— Иришка! Ты где?
— Заряжаюсь! Со мной все в порядке! — услышав ее голос, я немного расслабился и чуть было не нарвался на залп орудий какого-то корвета. Увернулся, но получил небольшое повреждение: попаданием какого-то шального снаряда у меня заклинило одно бортовое орудие. Но сейчас было не до починки, и я решил на это плюнуть.
Еще час мы терзали врага короткими, но результативными атаками. Практически без потерь, но потом, видимо, из-за накопившейся усталости, столкнулись два наших «Посвиста». Семья ребят из третьего выпуска, Роберто Ланца и Антонины Иевлевой, потерявшая недавно десятилетнего сына, перестала существовать. Еще через двадцать минут погиб Ренат Санчес. Костик, потеряв ведомого, пытался прорваться сквозь строй корветов и потерял один двигатель. Олаф Свенссон и Марта Ламотт, находившиеся ближе всего к бешено отстреливающемуся от шести кораблей мальчишке, смогли к нему прорваться. Но, уничтожив всех его противников и пристыковавшись к его «Посвисту», нашли в рубке окровавленный, замерзший труп. Какой-то шальной снаряд разорвался прямо рядом с ним, буквально за несколько секунд до их стыковки.

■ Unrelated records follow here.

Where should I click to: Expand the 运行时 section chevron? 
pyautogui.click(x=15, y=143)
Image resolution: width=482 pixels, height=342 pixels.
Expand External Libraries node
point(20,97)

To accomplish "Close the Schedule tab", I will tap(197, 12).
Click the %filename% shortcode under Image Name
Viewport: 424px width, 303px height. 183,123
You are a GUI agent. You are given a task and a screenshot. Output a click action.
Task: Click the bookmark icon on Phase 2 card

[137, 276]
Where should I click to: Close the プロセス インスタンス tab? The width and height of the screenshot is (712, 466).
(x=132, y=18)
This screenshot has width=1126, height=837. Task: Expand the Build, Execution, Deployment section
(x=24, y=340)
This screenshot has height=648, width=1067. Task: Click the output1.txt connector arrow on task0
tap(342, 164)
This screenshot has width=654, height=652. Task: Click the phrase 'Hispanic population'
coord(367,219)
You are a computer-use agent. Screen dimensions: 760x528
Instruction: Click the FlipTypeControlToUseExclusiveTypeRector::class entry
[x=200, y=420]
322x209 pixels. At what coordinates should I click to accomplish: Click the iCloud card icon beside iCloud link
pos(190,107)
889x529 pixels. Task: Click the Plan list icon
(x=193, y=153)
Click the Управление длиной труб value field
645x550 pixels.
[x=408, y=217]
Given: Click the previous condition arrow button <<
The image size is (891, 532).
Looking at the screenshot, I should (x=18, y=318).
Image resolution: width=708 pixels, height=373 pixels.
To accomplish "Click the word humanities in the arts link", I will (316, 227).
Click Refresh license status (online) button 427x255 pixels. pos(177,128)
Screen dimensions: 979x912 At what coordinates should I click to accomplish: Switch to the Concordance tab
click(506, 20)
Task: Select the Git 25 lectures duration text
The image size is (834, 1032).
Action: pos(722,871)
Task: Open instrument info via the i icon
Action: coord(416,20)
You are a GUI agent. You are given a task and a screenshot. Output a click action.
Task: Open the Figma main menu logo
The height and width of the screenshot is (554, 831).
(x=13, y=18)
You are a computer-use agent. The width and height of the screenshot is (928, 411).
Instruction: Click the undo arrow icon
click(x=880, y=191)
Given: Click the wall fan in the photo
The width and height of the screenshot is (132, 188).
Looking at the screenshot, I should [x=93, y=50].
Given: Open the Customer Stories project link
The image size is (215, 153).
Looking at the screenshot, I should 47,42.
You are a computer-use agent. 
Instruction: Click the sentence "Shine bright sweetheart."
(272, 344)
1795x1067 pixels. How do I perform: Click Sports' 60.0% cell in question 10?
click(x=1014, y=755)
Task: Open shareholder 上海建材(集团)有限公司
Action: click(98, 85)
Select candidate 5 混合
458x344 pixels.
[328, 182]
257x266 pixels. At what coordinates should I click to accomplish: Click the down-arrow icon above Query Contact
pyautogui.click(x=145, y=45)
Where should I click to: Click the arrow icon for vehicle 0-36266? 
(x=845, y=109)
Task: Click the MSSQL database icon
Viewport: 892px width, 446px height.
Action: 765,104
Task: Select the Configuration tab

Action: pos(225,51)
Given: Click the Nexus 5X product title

Потом взорвалась еще одна крепость, и мы снова сдерживали атаки остатков флота Одноглазых на Окаду. Я давно перестал командовать боем: бешенство и сдерживаемые рыдания не давали мне возможности сказать даже слово. Впрочем, объяснять что-либо ребятам было давно уже бессмысленно: они и так делали все, что могли…
Бой продолжался еще часов пять. До тех пор, пока у Циклопов не осталось чуть больше шестидесяти кораблей — поняв, что пробиться через восемь озверевших Демонов им не удастся, они начали уносить ноги. Это не удалось никому: не в таком мы были состоянии, чтобы простить им двадцать восемь жизней детей и друзей. И жизни экипажей четырех орбитальных крепостей. Поэтому их убивали на разворотах, на разгоне, перед самым прыжком. И, наконец, добили…
Сели с трудом: усталость навалилась как-то сразу, и от нее сознание стало плыть, руки и ноги потяжелели, а штурвал казался неподъемным. Корабли выглядели просто ужасно: оплавленные близкими взрывами корпуса, вмятины и дыры от неточных попаданий, обломанные надстройки и сорванные обтекатели. Пилоты смотрелись еще хуже: потухшие взгляды, заплаканные лица, в кровь искусанные губы и разодранные ногтями ладони. На заплетающихся ногах выбираясь из кораблей, они на остатках силы воли старались подойти ко мне, чтобы почувствовать, что у них остался хоть кто-то, кто может поделиться с ними силой, уверенностью, теплом…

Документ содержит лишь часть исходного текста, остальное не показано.